To say that the American health-care system is in less-than-great working order may strike many as a colossal understatement. Yes, it functions well on the heroic-medicine front. It possesses incomparable medical technology and pharmaceuticals, and it can boast an impressive corps of well-educated and compassionate physicians, nurses, and other health-care workers. For all those strengths, however, American health care labors under mighty challenges, including an overstretched and underfunded public-health system, the increasing concentration of hospitals and even medical practices in the hands of for-profit businesses, and a patchwork health-insurance regime that leaves too many people inadequately covered and gives too much control to insurance-company executives and too little to health-care professionals.
Related to, and compounding, those and other problems is a consequential and arguably insidious paradigm shift—one that is moving medicine away from the guiding imperatives of patient care and the cure of illness to an overriding concern with the prediction of health risk, an approach dubbed, with no trace of modesty or irony, precision medicine. This shift is evident in the explosion of interest in technologies that not only help people manage diseases they currently have but also make it possible for people to monitor themselves for signs of diseases they might develop in the future.
Consider the case of the continuous glucose monitor (CGM), which for the past twenty years has enabled diabetics to track their blood sugar in real time without the annoyance of a finger stick. In March 2024, the Food and Drug Administration authorized the expanded use of these devices for people who are healthy. Many of the new users are concerned about the risk of acquiring the disease, possibly because of excessive weight or family history of disease. Other users simply consider the monitor to be a tool for self-optimization, the kind of instrument promoted, for example, by the Quantified Self movement. After all, if you monitor your steps, blood pressure, and sleep, why not your blood sugar? If you are at risk for diabetes from episodes of high blood sugar, the monitor will alert you when to avoid foods that elevate it. Though not ill, you take on the habits, routines, and technologies of the sick.
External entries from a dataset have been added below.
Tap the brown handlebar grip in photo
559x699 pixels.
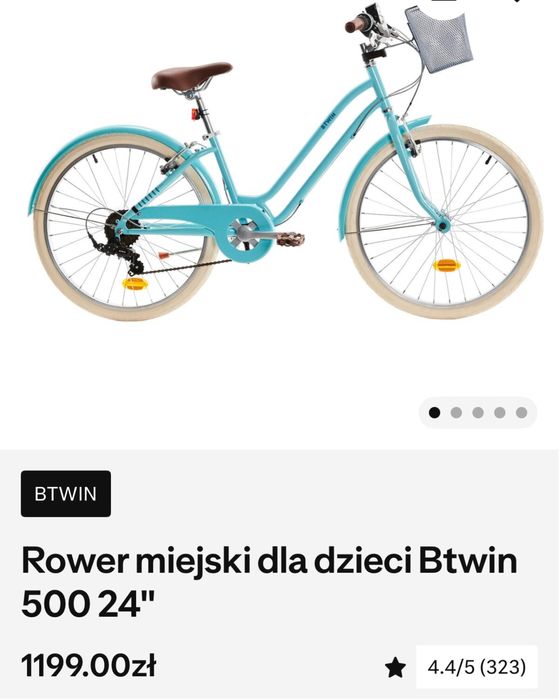click(356, 25)
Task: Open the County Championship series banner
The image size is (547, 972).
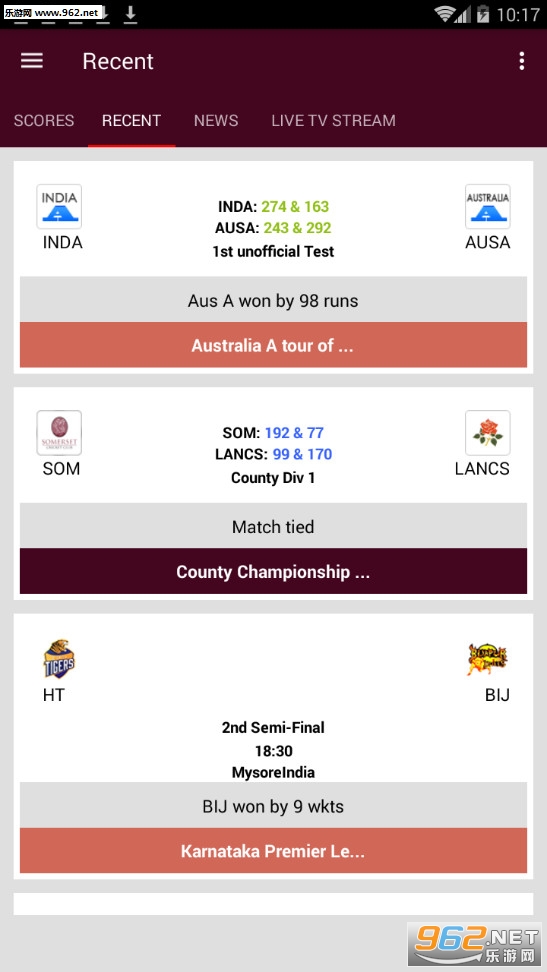Action: point(274,571)
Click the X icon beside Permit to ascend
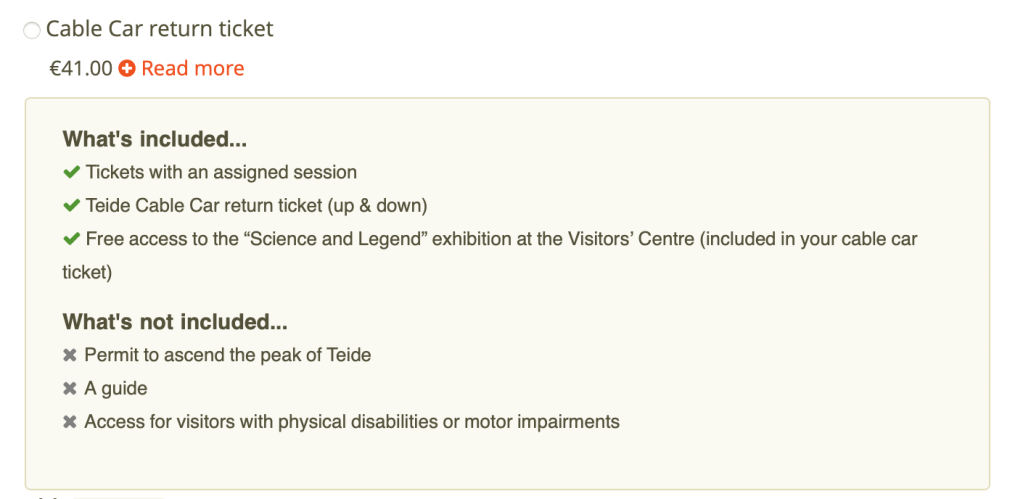Image resolution: width=1023 pixels, height=499 pixels. (70, 355)
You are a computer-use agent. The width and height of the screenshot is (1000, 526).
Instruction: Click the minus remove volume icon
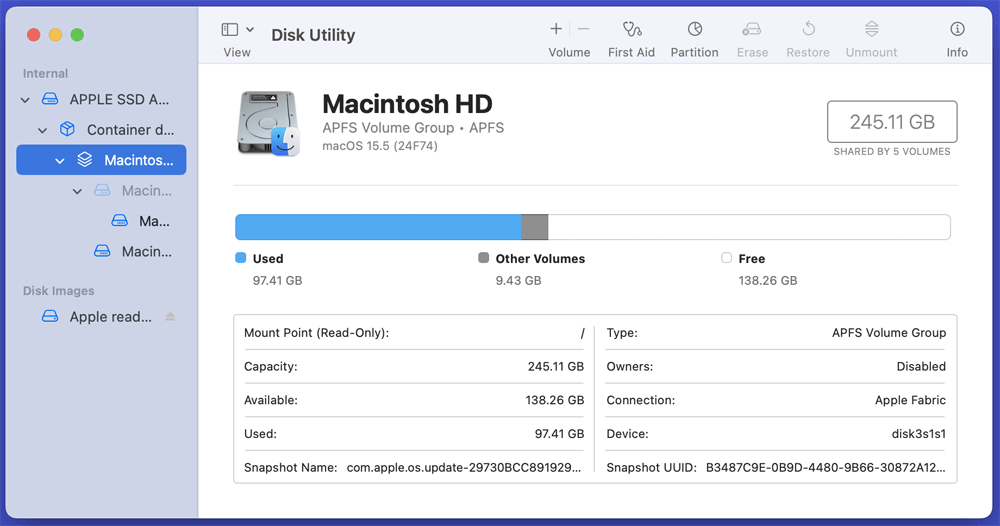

The expanded use of the CGM is just one example of a growing desire among individuals, governments, technology companies, and corporate health-care systems to predict and monitor health risk. The focus on risk can be seen in the popularity of a range of consumer products, including direct-to-consumer genetic testing provided by companies such as 23andMe. It is even more dramatically on display in the efforts of health-care practitioners to use AI-based techniques to combine information from genetic tests, medical charts, demographic studies, surveillance devices, and other data sets to predict the risks facing an individual so that those risks can be assessed, managed, and treated. Such a data-centric methodology is another trait of precision medicine.